Julie Small: Reporters outnumbered the public at the reopening of the San Francisco Zoo. But it wasn't clear if that's because people feared for their safety, or just hoped to stay dry as a big storm moved into the area. The people that did show up hoping to hear tigers roaring heard this instead:

[Sound of jackhammers]

Jackhammers at the big cat display. The zoo fenced off the area that houses four lions and four tigers. Crews are constructing a six-foot glass extension to the outer moat wall of the enclosures. Somehow the tiger that killed Carlos Souza escaped from her enclosure to the other side of that 13-foot high wall. Phil Lei of Cupertino wasn't fazed by all the noise. In fact, it's the reason he came to the zoo after a decade.

Phil Lei: It changed completely!
Small: What made you decide to come today?
Lei: Oh, the tiger.
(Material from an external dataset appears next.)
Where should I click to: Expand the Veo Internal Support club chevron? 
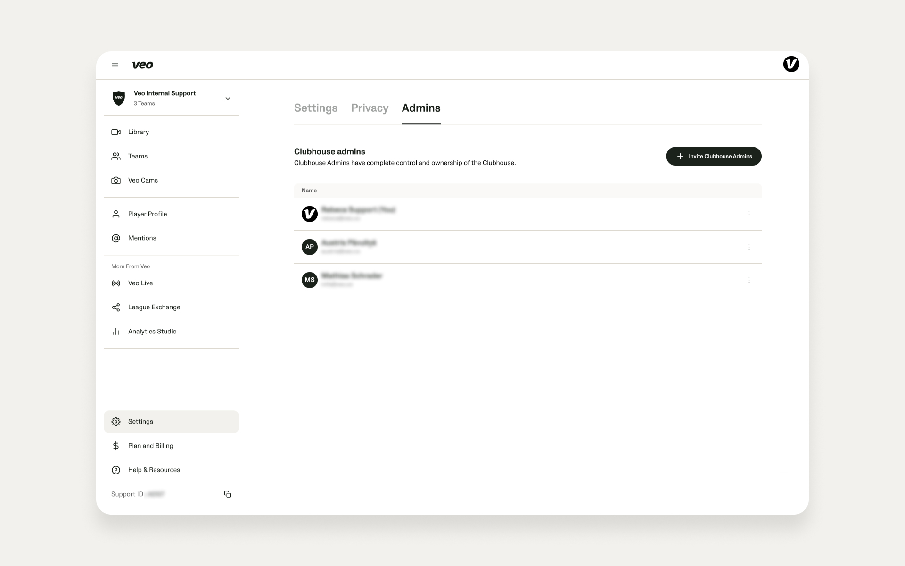(228, 99)
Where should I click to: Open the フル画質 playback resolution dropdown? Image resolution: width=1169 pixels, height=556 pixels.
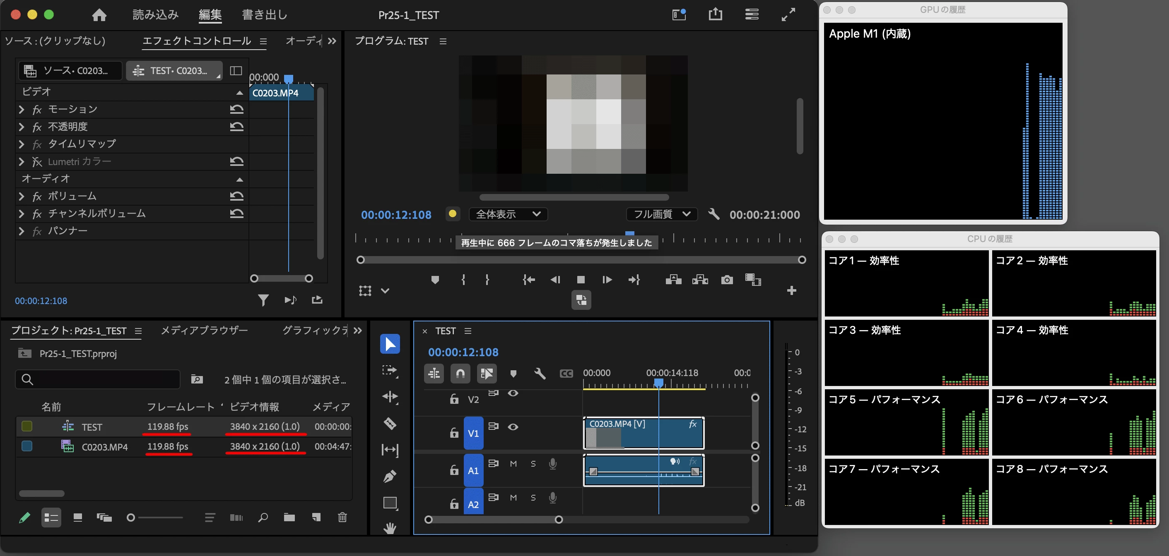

Tiger. (laughs)
Small: You wanted to see the tiger?
Lei: No, I didn't want to see the tiger, I just want to see the facility.

Small: Lei doesn't blame the zoo for the tiger's attack last month.

Lei: I think it was somebody taunting the cat, because I have been here before, but I never thought about it wasn't safe, even with that height, and who knows, they can jump out.

Small: The San Francisco Zoo's Paul Garcia says they hope to finish the safety enhancements for the cat enclosure by the end of the month so they can reopen it. The big cats and their live daily feedings are the zoo's most popular attraction.

Garcia says the zoo's also installed a new alarm system for emergencies and reactivated a PA system dismantled a decade ago after neighbors complained about noisy announcements. But Ester Busse of San Francisco says she's not worried about another tiger attack. She brought her one and two year olds for their weekly visit.

Ester Busse: It's highly unlikely that something like that would happen, I would think. And it's– I have no idea how the tiger got out. I think they're probably never ever going to figure that out. But, hopefully the zoo's going to survive this. Because we'd, you know, miss out on a lot of nice walks and fun times if it were to close for something like this.

Small: All the visitors I spoke to blamed human error for the tiger attack. They say the Siberian tiger named Tatiani was a wild animal and shouldn't be blamed for what happened. Officials shot the tiger dead at the Terrace Cafe where she mauled the two surviving visitors. Just inside the park's entrance, a bronze tiger statue has turned into an informal memorial. Someone placed a golden sash around the tiger's bronzed neck. Others set bouquets, and little stuffy toy tigers at its feet.